▸ **WORKING DATA**:
______

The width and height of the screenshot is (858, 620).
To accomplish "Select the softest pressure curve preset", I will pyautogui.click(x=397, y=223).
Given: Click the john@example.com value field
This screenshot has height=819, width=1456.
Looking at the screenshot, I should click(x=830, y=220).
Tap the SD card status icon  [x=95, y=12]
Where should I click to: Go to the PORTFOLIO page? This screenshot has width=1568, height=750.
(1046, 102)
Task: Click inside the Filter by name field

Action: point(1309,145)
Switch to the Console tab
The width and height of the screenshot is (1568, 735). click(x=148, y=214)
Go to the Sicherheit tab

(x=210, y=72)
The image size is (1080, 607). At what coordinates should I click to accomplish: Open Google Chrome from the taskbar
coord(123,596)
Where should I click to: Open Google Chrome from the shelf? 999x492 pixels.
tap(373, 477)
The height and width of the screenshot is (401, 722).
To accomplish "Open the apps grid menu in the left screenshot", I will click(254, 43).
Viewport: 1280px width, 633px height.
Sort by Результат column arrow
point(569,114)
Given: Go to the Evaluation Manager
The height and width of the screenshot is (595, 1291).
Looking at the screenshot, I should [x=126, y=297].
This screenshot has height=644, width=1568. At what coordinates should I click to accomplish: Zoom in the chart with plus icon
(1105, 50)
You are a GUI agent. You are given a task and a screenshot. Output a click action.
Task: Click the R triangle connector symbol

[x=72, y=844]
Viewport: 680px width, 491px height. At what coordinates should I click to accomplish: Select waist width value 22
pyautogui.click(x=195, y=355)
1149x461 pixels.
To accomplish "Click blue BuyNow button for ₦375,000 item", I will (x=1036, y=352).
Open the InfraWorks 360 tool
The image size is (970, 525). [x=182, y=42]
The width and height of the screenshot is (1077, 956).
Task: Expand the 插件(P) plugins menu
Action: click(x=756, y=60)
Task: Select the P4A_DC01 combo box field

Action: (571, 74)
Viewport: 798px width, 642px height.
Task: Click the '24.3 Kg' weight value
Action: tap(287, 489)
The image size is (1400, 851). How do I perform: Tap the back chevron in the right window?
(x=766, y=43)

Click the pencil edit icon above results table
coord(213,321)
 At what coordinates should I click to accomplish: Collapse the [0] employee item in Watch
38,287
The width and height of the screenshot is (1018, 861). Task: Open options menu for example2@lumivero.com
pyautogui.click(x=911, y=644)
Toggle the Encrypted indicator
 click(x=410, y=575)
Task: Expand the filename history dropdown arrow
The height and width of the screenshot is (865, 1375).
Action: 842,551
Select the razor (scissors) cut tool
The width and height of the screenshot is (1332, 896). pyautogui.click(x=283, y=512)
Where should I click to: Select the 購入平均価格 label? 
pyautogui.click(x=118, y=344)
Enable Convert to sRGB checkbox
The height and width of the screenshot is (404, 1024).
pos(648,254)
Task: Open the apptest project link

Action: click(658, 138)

______

▸ **TASK INSTRUCTIONS**: Your task is to copy exactly, and only, the lines from the line with "The height and width of the screenshot is (865, 1375)." through the last line of the entries, both included.

▸ **EXERCISE RESPONSE**:
The height and width of the screenshot is (865, 1375).
Action: 842,551
Select the razor (scissors) cut tool
The width and height of the screenshot is (1332, 896). pyautogui.click(x=283, y=512)
Where should I click to: Select the 購入平均価格 label? 
pyautogui.click(x=118, y=344)
Enable Convert to sRGB checkbox
The height and width of the screenshot is (404, 1024).
pos(648,254)
Task: Open the apptest project link

Action: click(658, 138)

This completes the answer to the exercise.